As shown above, 89F5 varO parasites infecting both Saimiri and human RBC were surface positive when they were tested with a pool of hyperimmune sera from Dielmo volunteers. When sera were tested separately, each individual serum from this pool reacted with 89F5 varO parasites, ruling out the possibility of a pool artifact. To investigate the seroprevalence for the culture-adapted 89F5 varO parasites at the village level (i.e., the seroprevalence in volunteers in all age groups living in a defined setting where malaria is endemic), we studied IgG surface reactivity by flow cytometry using an archived collection of sera collected from 235 of the 247 villagers living in Dielmo. A very high proportion (93.6%; 95% confidence interval [CI], 89.7 to 96.4%) of Dielmo villagers had antibodies that reacted with the surface of 89F5 varO-iRBC (Fig. 7A, left panel). There was a marked age dependence (Fig. 7B, left panel), with low seroprevalence in the <2-year-old children (prevalence, 33%; median surface reactivity, 16.48 AU; 25 to 75% interquartile range [IQ25-75], 8.15 to 21.05 AU), higher prevalence in the 2- to <5-year-old age group (prevalence, 78%; median surface reactivity, 79.23 AU; IQ25-75, 24.65 to 93.43 AU), and very high prevalence in the >5-year-old group (prevalence, 98%; median surface reactivity, 96.2 AU; IQ25-75, 90.05 to 101.08 AU). The reactivity index (which takes into account the MFI and the percentage of varO-positive iRBC) showed similar age-associated acquisition of varO surface-reactive antibodies.

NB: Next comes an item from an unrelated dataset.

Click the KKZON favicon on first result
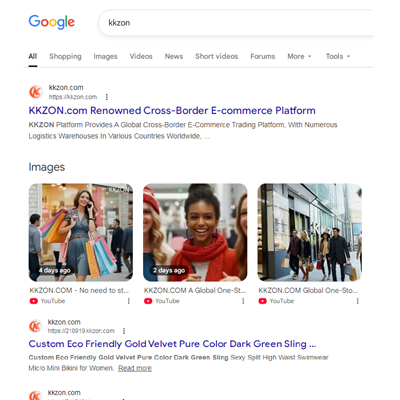The image size is (400, 400). [36, 92]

FIG. 7. — Seroprevalence for 89F5 varO-iRBC and varO rNTSDBL1α₁ recombinant domains at the village level in Dielmo (Senegal). Blood samples were obtained from 235 (ages, 1 to 85 years; mean age, 23 years) of 247 villagers living in Dielmo during the 1992 transmission season. For each villager, antibodies (IgG) reacting with the surface of live varO-iRBC were analyzed by S-IFA and flow cytometry. Antibodies against the varO rNTS-DBL1α₁ domain were analyzed by ELISA. The results were expressed in AU (see Materials and Methods) and log transformed (ln) to obtain an approximately normal distribution. (A) Age distribution of varO-iRBC surface-reactive antibodies (expressed as surface reactivity and reactivity index) and rNTS-DBL1α₁-reactive antibodies. (B) Acquisition of surface- and rNTS-DBL1α₁-reactive antibodies in three age groups, group 1 (<2 years old; n = 9), group 2 (2 to <5 years old; n = 23), and group 3 (>5 years old; n = 203). The boundaries of the boxes indicate the 25th and 75th percentiles, and the line in each box indicates the median. The whiskers above and below the boxes indicate the 90th and 10th percentiles. The outlying dots indicate values exceeding the 90th and 10th percentiles. The results of Wilcoxon's nonparametric test are indicated by asterisks, as follows: *, P < 0.01; **, P < 0.0001. (C) Linear regression of ln(rNTS-DBL1α₁) (ordinate) as a function of ln(reactivity index) (abscissa). The estimated regression equation is f(x) = 1.3947 + 0.5550x, and the correlation coefficient (r²) is 0.34. The Spearman rank correlation coefficient (ρ) and the P value are indicated.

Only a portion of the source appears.